• _What you have to do_: Replace "crown badge" with "crown icon" in the part of the entries that opens with the line containing "Click the crown badge beside 棉花和aumi username" and closes with the line containing "pyautogui.click(x=57, y=534)", and reproduce only that part with everything else unchanged. Leave the pictures out of your answer.

• _Records from a collection_:
********

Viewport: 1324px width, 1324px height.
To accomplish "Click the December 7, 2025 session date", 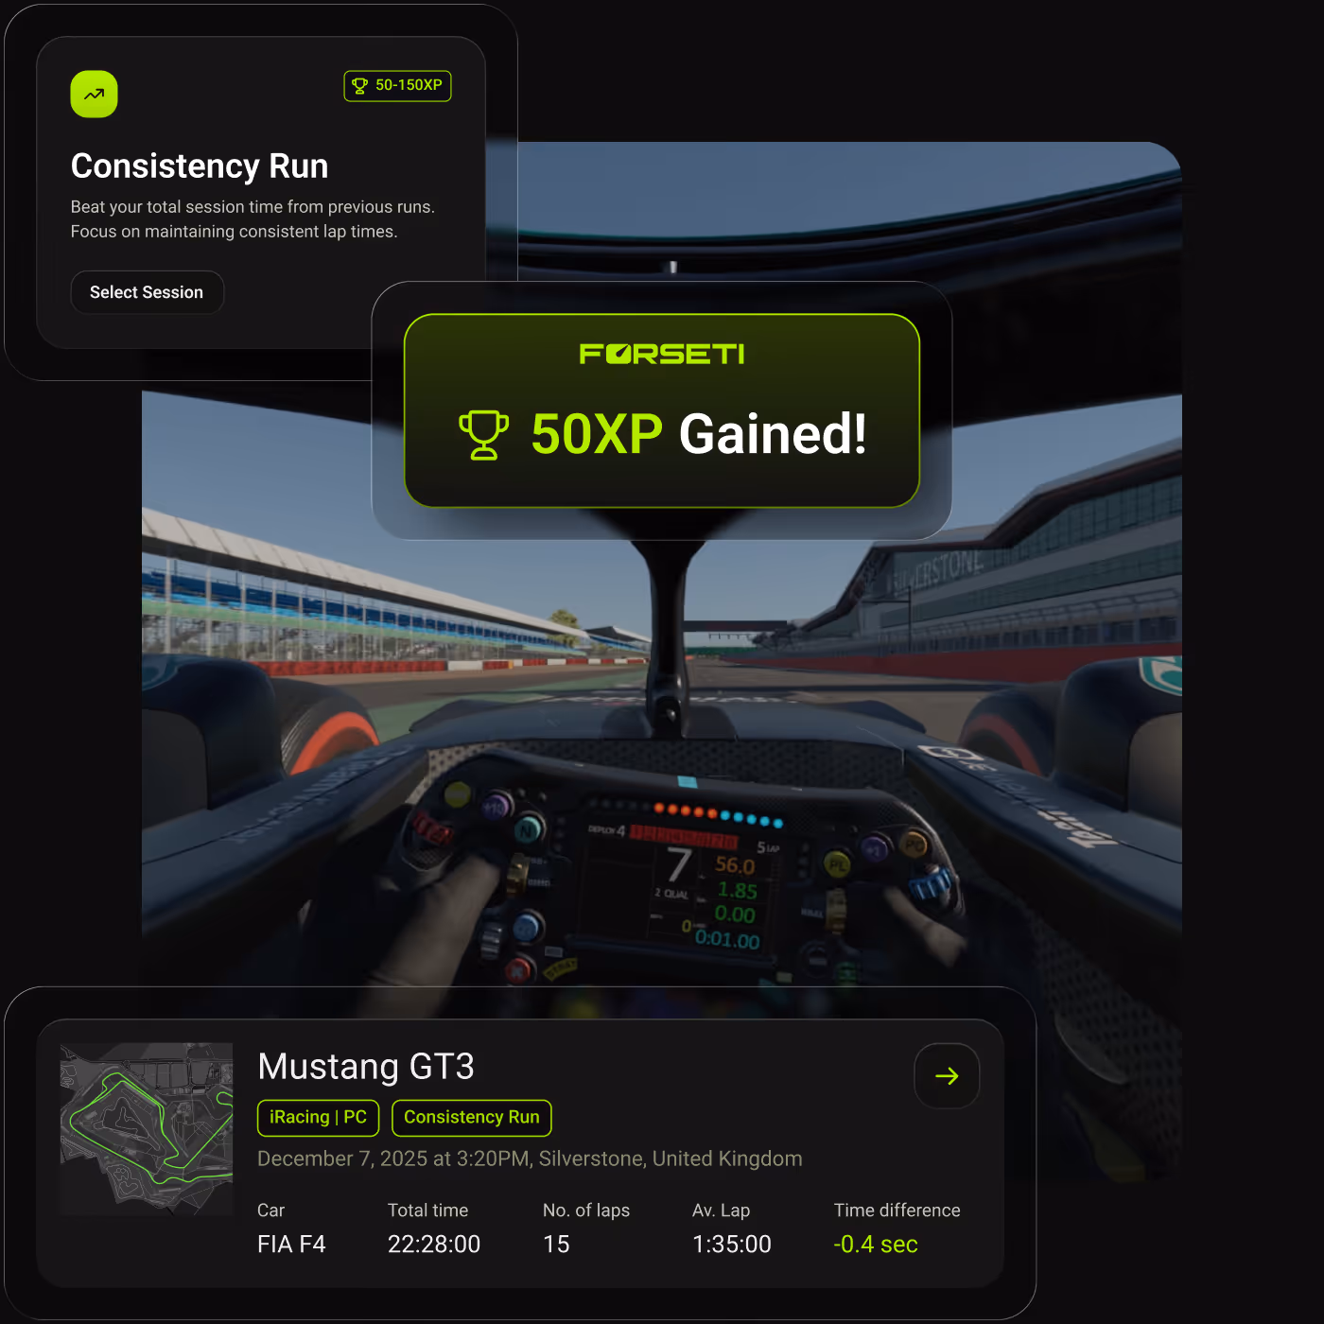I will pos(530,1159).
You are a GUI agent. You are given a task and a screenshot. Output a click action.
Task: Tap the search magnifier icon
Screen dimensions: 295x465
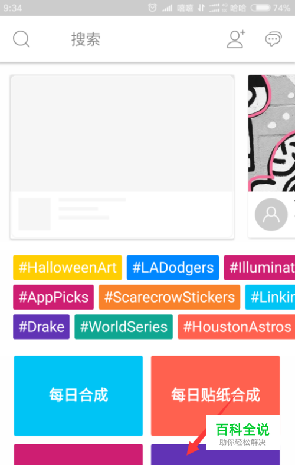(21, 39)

********

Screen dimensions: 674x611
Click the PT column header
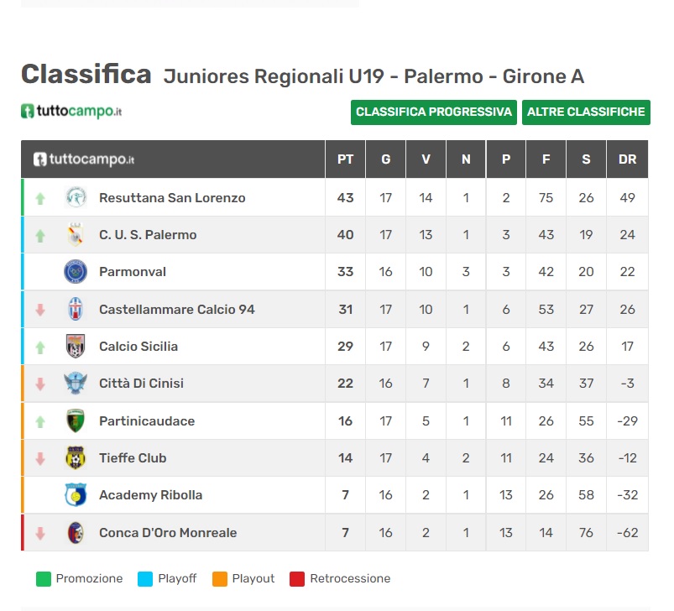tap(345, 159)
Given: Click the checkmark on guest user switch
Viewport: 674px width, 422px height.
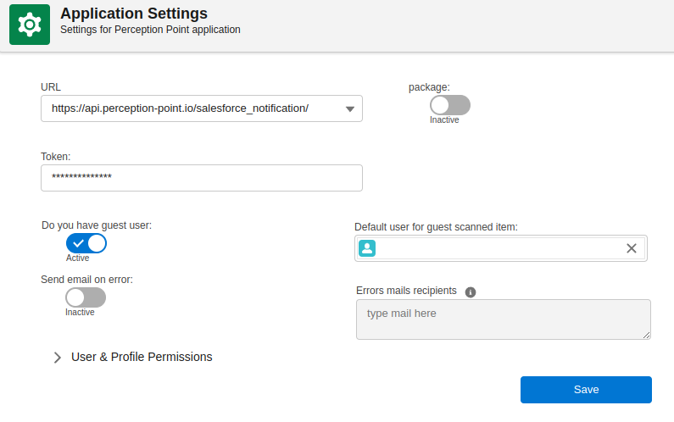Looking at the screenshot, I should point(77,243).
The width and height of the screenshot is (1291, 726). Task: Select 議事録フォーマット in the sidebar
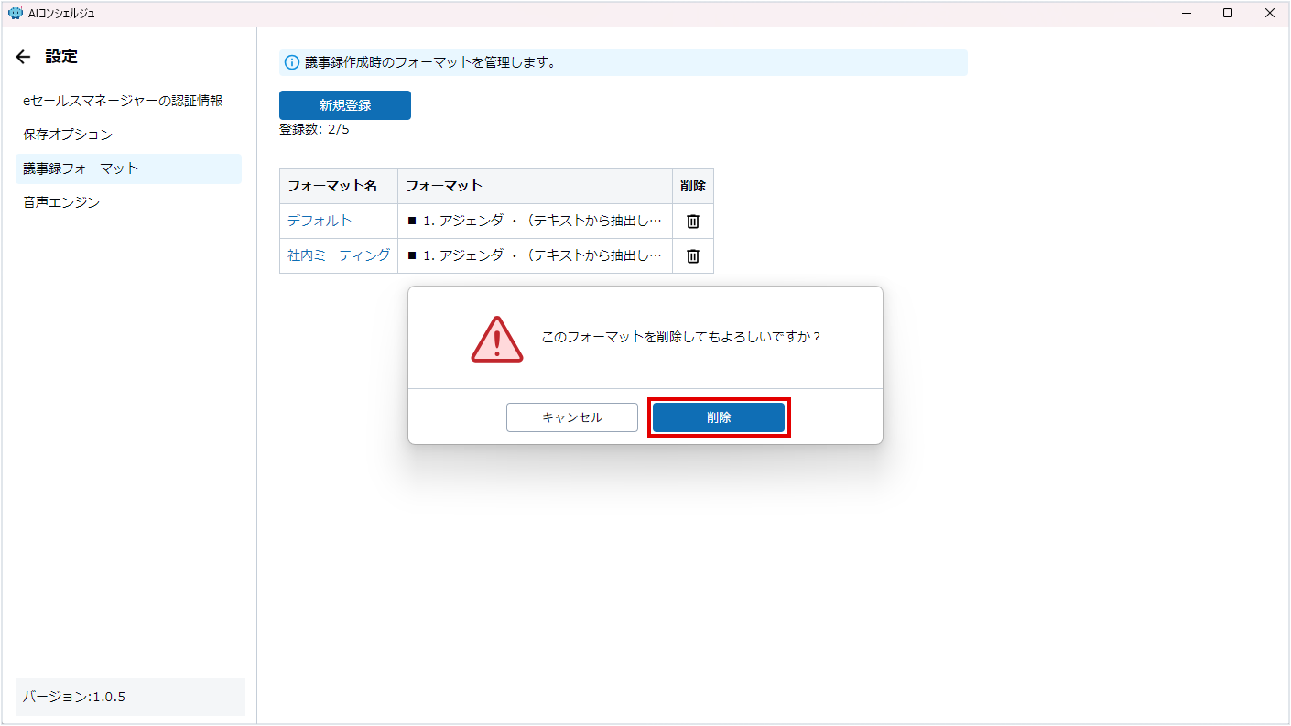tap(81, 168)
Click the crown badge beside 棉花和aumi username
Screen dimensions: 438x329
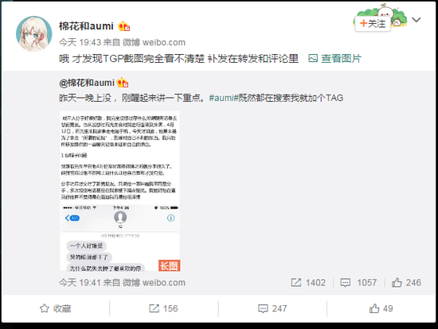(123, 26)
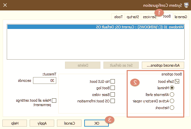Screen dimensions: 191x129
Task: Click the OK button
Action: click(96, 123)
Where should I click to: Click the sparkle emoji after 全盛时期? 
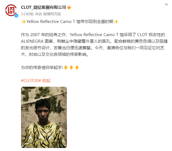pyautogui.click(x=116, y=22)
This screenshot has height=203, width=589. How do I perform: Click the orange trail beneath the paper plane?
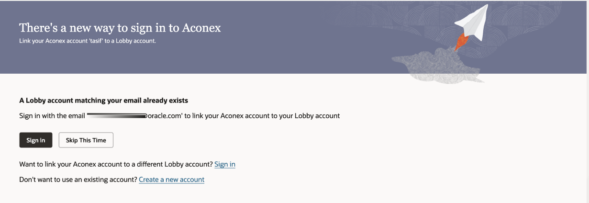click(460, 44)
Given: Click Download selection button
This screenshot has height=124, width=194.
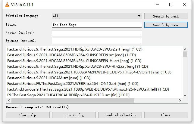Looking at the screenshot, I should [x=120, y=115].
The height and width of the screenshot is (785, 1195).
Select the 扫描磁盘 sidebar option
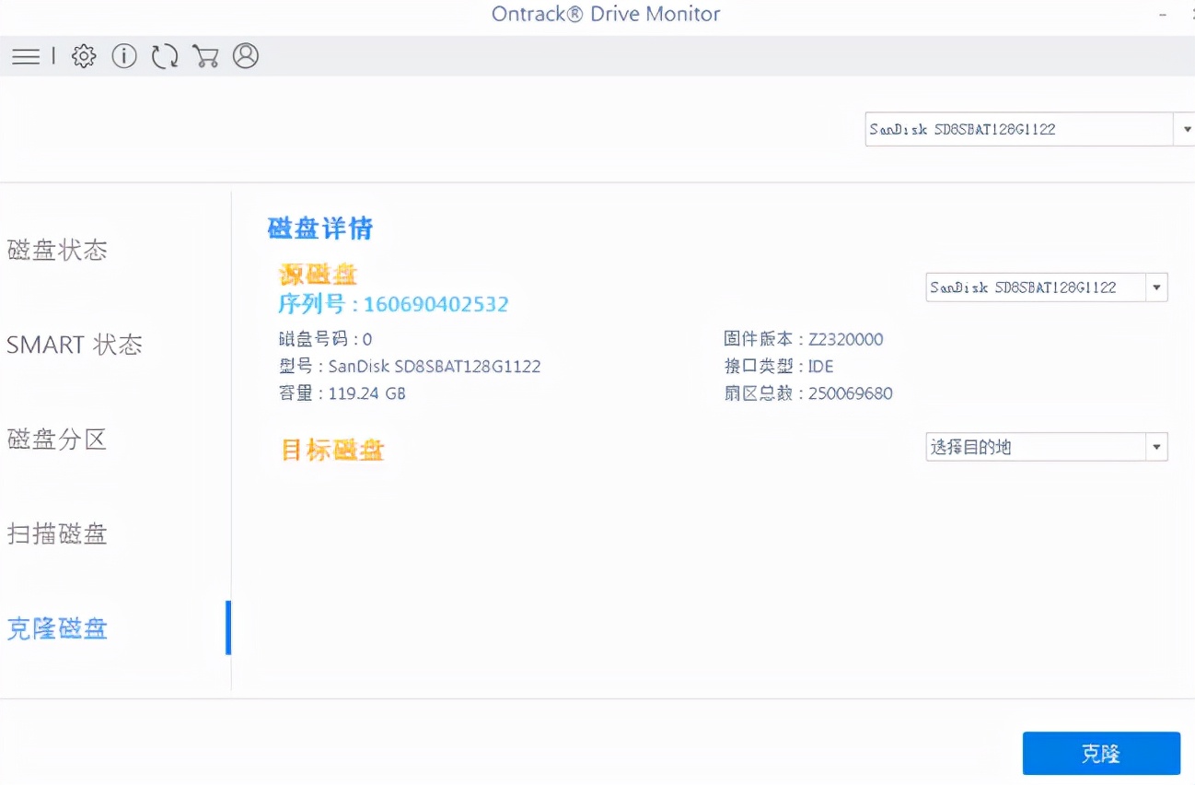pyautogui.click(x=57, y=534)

********

• _Task result_:
Click the crown icon beside 棉花和aumi username
Screen dimensions: 438x329
(123, 26)
Screen dimensions: 191x129
Task: Click the OK button
Action: click(96, 123)
Where should I click to: Click the sparkle emoji after 全盛时期? 
pyautogui.click(x=116, y=22)
This screenshot has height=203, width=589. How do I perform: Click the orange trail beneath the paper plane?
click(460, 44)
Given: Click Download selection button
This screenshot has height=124, width=194.
Looking at the screenshot, I should [x=120, y=115].
The height and width of the screenshot is (785, 1195).
Select the 扫描磁盘 sidebar option
pyautogui.click(x=57, y=534)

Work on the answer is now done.